SECURITIES AND EXCHANGE COMMISSION

Washington, D.C. 20549

 

 

FORM 8-K

 

 

CURRENT REPORT

Pursuant to Section 13 or Section 15(d)

of the Securities Exchange Act of 1934

Date of Report (Date of earliest event reported): August 11, 2022

 

 

ALTIMETER GROWTH CORP. 2

(Exact name of registrant as specified in its charter)

 

 

 

Cayman Islands   001-39849   95-1563924

(State or other jurisdiction of

incorporation or organization)

 

(Commission

File Number)

 

(I.R.S. Employer

Identification Number)

 

2550 Sand Hill Road, Suite 150

Menlo Park, CA

  94025
(Address of principal executive offices)   (Zip Code)

Registrant’s telephone number, including area code: (650) 549-9145

Not Applicable

(Former name or former address, if changed since last report)

 

 

Check the appropriate box below if the Form 8-K filing is intended to simultaneously satisfy the filing obligation to the registrant under any of the following provisions:

 

Written communications pursuant to Rule 425 under the Securities Act (17 CFR 230.425)

 

Soliciting material pursuant to Rule 14a-12 under the Exchange Act (17 CFR 240.14a-12)

 

Pre-commencement communications pursuant to Rule 14d-2(b) under the Exchange Act (17 CFR 240.14d-2(b))

 

Pre-commencement communications pursuant to Rule 13e-4(c) under the Exchange Act (17 CFR 240.13e-4(c))
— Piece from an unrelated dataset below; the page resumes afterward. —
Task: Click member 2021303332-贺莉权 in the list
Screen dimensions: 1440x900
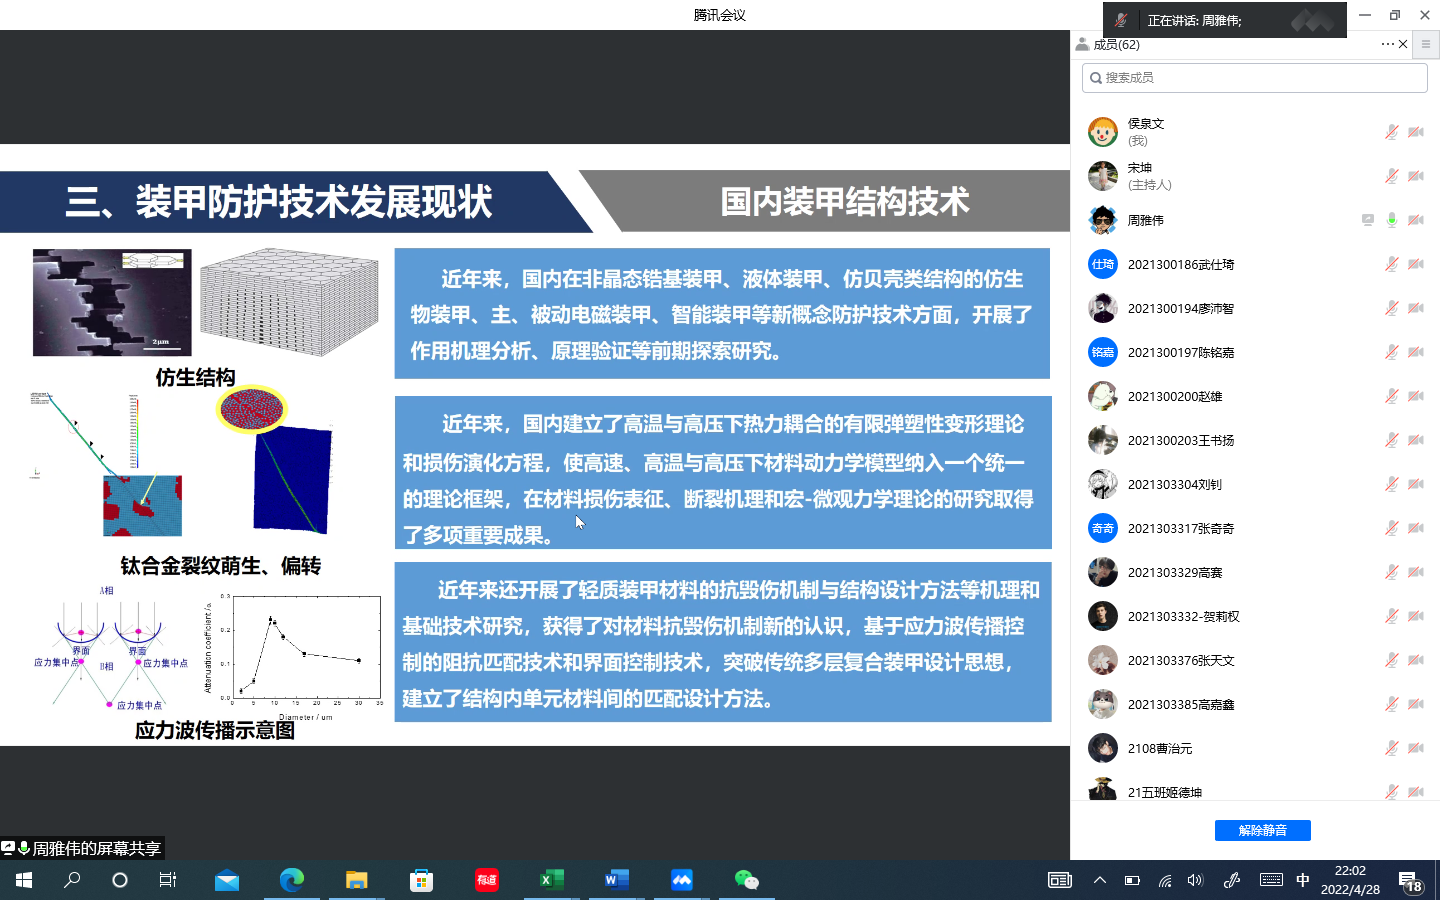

Securities registered pursuant to Section 12(b) of the Act:

 

Title of each class

 

Trading
Symbol(s)

 

Name of each exchange

on which registered

Class A ordinary shares, $0.0001 par value   AGCB   The New York Stock Exchange

Indicate by check mark whether the registrant is an emerging growth company as defined in Rule 405 of the Securities Act of 1933 or Rule 12b-2 of the Securities Exchange Act of 1934.

Emerging growth company  

If an emerging growth company, indicate by check mark if the registrant has elected not to use the extended transition period for complying with any new or revised financial accounting standards provided pursuant to Section 13(a) of the Exchange Act.  

 

 

 


Item 1.01

Entry into a Material Definitive Agreement.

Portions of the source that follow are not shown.